Mersive's Solstice Pod is paired with an Android-based, WAP-enabled hardware platform that integrators can simply drop into a room.
The flexible Solstice software is being paired with an Android-based, WAP-enabled hardware platform that integrators can simply drop into a room, no Windows-based PC necessary—as was previously required with the standalone software offering—and no need to connect to a broader network.
“Being in a position to launch the Solstice Pod on an Android platform is a big step forward for us because our customers, our channel partners, are finally going to have their cake and eat it,” said Rob Balgley, CEO, Mersive.
“You don’t need to be on the corporate network,” Balgley continued. “It really is just a big step forward for us. Having an appliance, coming in at these prices, and having the option of either a standalone drop-in, for sort of a rogue deployment, or putting it on the network.”

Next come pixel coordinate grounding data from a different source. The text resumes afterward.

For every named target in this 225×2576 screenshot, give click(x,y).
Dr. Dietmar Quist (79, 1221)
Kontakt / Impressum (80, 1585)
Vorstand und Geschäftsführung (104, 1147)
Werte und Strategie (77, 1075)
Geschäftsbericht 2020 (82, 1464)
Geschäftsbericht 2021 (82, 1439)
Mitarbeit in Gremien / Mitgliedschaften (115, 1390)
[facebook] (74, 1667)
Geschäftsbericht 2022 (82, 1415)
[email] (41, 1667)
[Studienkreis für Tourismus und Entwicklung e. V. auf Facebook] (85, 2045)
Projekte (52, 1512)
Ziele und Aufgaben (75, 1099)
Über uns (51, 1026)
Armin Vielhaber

The Solstice Pod is offered in a Small Group Edition (SGE) for $799 and the Unlimited version rings in at $999. With this launch, Mersive has also revised pricing for the Solstice software to reflect use case requirements and bring it in line with the Solstice Pod.
The choice of an Android box offers a powerful platform at this highly competitive price. Not being a firmware-based hardware solution continues to highlight the strength of the Solstice software, offering a continuous upgrade path. New capabilities that the Solstice Pod enables include synchronous desktop audio streaming, remote configuration via a web browser, single-click software updates, built in WAP, and native support for touch and 4K displays.
Ultimately, the driving force behind Solstice Pod was to remove some of the barriers for broad scale adoption in any space. Balgley further enforced Mersive’s role as a software provider first, despite the introduction of a hardware component.
“I’ve had a lot of people ask me, ‘Well, does this mean you are going to start to move away from development on the Windows platform?’ Absolutely not,” Balgley stated, noting that the difference in code base between Windows and Android is “practically nil. We don’t have a team working in Android and a team working in Windows. As we continue to bring out new features, it will be easy to update both platforms at the same time.”
With this introduction, the Solstice platform moves further to support specific rooms of all sizes and their individual purposes within the corporate and education markets. “Meeting culture has changed so much that the need to support all these different use cases makes it quite a challenge,” he said. “What you’ll find with the Pod, with the Solstice product, is it continues to support that very heterogeneous use case because everyone has meetings differently.”
Feedback from AV channel partners and end users was a critical component in the product development. “I think the Pod product is almost an homage to the AV channel by saying, ‘Here’s something that’s even easier for you to sell,” Balgley said. “It’s a hardware-based product, but with all the virtues of software. If you want to sell it as a standalone, and you don’t want to have to put it on the network, Here you go. Have at it.’”
The Solstice Pod will begin shipping in April 2015.